Background
I bought this variable, 3V-12V 1.2A output voltage power supply from Tandy (UK brand name for Radio Shack) during their closing down sale around 1999. It served very well in various test projects over the years and until it failed in September 2015 while powering my Internet Router it had been totally reliable.
It failed quite unexpectedly and i suspected that it would be due to a component failure however when i opened up the case i found that one of the plastic control knobs that selected the output voltage polarity had perished and snapped, i suspect due to the heat generated by the internal components.

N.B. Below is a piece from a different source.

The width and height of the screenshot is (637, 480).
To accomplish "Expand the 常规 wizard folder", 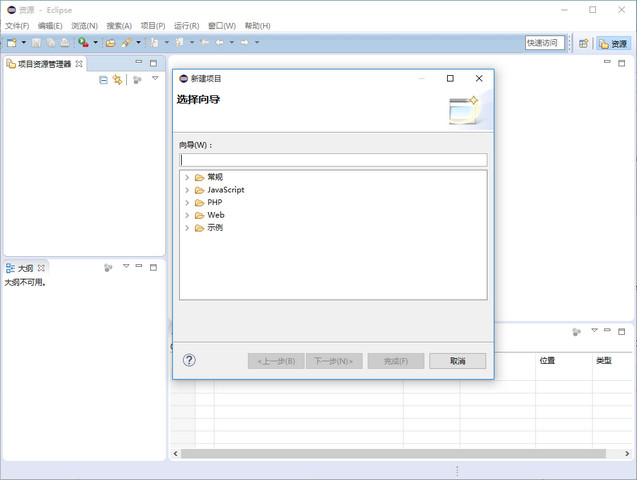I will 186,177.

The circuit board showed signs of heating around a resistor which was directly under the plastic knob so as well as repairing the plastic knob i decided to replace the heat damaged resistor.
It failed quite unexpectedly and i suspected that it would be due to a component failure however when i opened up the case i found that one of the plastic control knobs that selected the output voltage polarity had perished and snapped, i suspect due to the heat generated by the internal components.
The circuit board showed signs of heating around a resistor which was directly under the plastic knob so as well as repairing the plastic knob i decided to replace the heat damaged resistor.
This shows the underside of the circuit board. The output voltage polarity selector switch has been removed and repaired using super glue then allowed to dry for several days.
The heat sink has been removed to make access to the components easier. While doing this i noticed that the mounting of the LM317 and the heat sink was a little unconventional and that the thermal transfer grease had some what dried out so it was renewed.
This shows the circuit board with the repaired selector switch re-installed. The heat damaged resistor can be seen just to the right of the switch. The heat damaged resistor limits the current through the red LED. The string of other resistors are used to generate the output voltage of the LM317.
The heat damaged resistor was sufficiently discoloured to make it impossible to identify it's value so one leg was cut and a multi meter was used to measure it's value as approximately 440 Ohms.
This shows a close up of the heat damaged resistor with one lead cut from the circuit board.
There is some cosmetic damage to the circuit board surface but the structure is unaffected.
The PCB tracks were traced to create a circuit diagram.
The circuit is based around the LM317 adjustable voltage regulator. To set the output voltage only two resistors are required. The mains transformer has a number of tappings.
The rotary switch operates on the transformer tappings and the resistor network around the LM317. When the rotary selector switch is moved the appropriate mains input voltage is selected and the corresponding resistor is selected to set the output voltage.
This arrangement ensures that the power dissipation in the LM317 is kept to a minimum. If the transformer had only one output voltage then the LM317 would have to dissipate a very large amount of power especially at the lower output voltages.
The LED current limiting resistor was badly damaged due to overheating. The calculations in the above photograph show that the resistor dissipates between 200mW and 724mW depending on the input voltage. The resistor is rated at 0.25W. This is because the the LED is powered from the output of the bridge rectifier. As a result the voltage across the LED and resistor can vary between 12V(rms) and 21V(rms). The calculations show that the current trough the LED varies between 21mA and 40mA.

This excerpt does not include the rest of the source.